In the remaining space today, I want to offer a few conclusions about our economy now that we seem to be gradually emerging from the pandemic. Most of these thoughts are blindingly obvious, but it might be useful to collect them in one place.
First, of course, recovery, both personal and macroeconomic, is not like throwing a light switch. Covid may subside, but it is not going away, and it will continue to be a shadow that darkens many lives and disrupts our efforts to return to normal life.
Second, the new normal will be different from the old one. Many people, including me, discovered that they like working from home, and employers learned that many businesses can thrive that way. Returns to the office will vary as companies adopt different policies and as employees make their own choices about their preferences and what they believe to be safe.
Restaurants, for another example, will be different. They faced some of the greatest challenges and responded with some of the greatest creativity. Conversion to carryout and delivery, outdoor dining pods, limited menus that travel well, and more distant inside spacing that leads to quieter meals are not all going to disappear when restrictions are lifted.
Third, after a year of arguing over which letter of the alphabet best characterizes economic recovery, most observers seem to have settled on “K,” which was not one of the early leaders. “V,” “U,” and “W” dominated in the early days and then yielded to the square root sign and the Nike swoosh. While recovery of production of goods has been faster than some predicted, services continue to lag, particularly those that involve direct people-to-people contact. With an economy that is more than 75 percent services, that means a lot of people remain out of work or are not back full time.

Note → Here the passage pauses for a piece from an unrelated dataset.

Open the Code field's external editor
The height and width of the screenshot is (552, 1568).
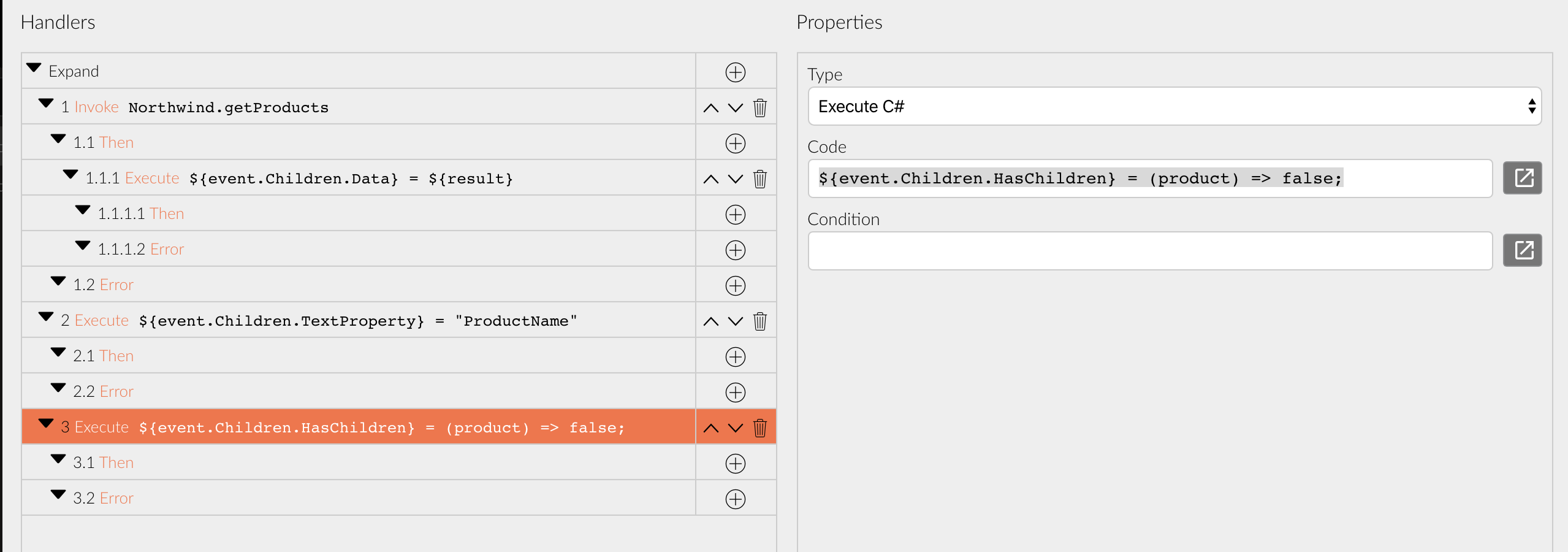pos(1522,178)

That takes us to the fourth conclusion, which is one of the few that was widely predicted and turned out to be accurate: job recovery is lagging production recovery. On the services side, sectors like travel and hospitality are coming back much slower than the rest of the economy. On the industrial side, companies did not stop making technology improvements last year, and, as always, many of them replaced workers. Uneven school openings and uncertainties about day care have kept some parents home, and some Republicans have argued that over-generous unemployment benefits are deterring workers from returning. Several red states are testing that hypothesis by cutting back benefits and restoring requirements that beneficiaries demonstrate they are actively looking for work, so we should find out eventually if that was a legitimate concern.
Finally, the pandemic has exposed supply chain vulnerabilities in some unexpected ways and brought out undesirable human behavior in some entirely predictable ways. From toilet paper to personal protective equipment, vaccines, semiconductor chips and, most recently, gasoline, we have been reminded that we don’t always have everything we want at the moment we want it. That, in turn, has led to panic buying and hoarding, which only make the situation worse. The root causes for these shortages vary. Some, like gasoline, are due to supply interruptions that can be quickly overcome. Others are due to supply-demand imbalances that are not quickly resolved, like semiconductors. From a trade perspective, the danger is these lead to demands for autarky—a belief that we need to make everything ourselves. In a world as complex as ours, that not only makes no sense but is impossible to achieve. The administration’s relentless talk about buying American only feeds this semi-hysteria. Domestic capabilities and greater resilience are important when there is a national security link, but that also demands a sane definition of national security. Hopefully, the various supply chain studies the administration initiated will provide such a definition and will also leave room for the trusted partner approach CSIS has recommended rather than expecting reshoring to solve all our problems.
William Reinsch holds the Scholl Chair in International Business at the Center for Strategic and International Studies in Washington, D.C.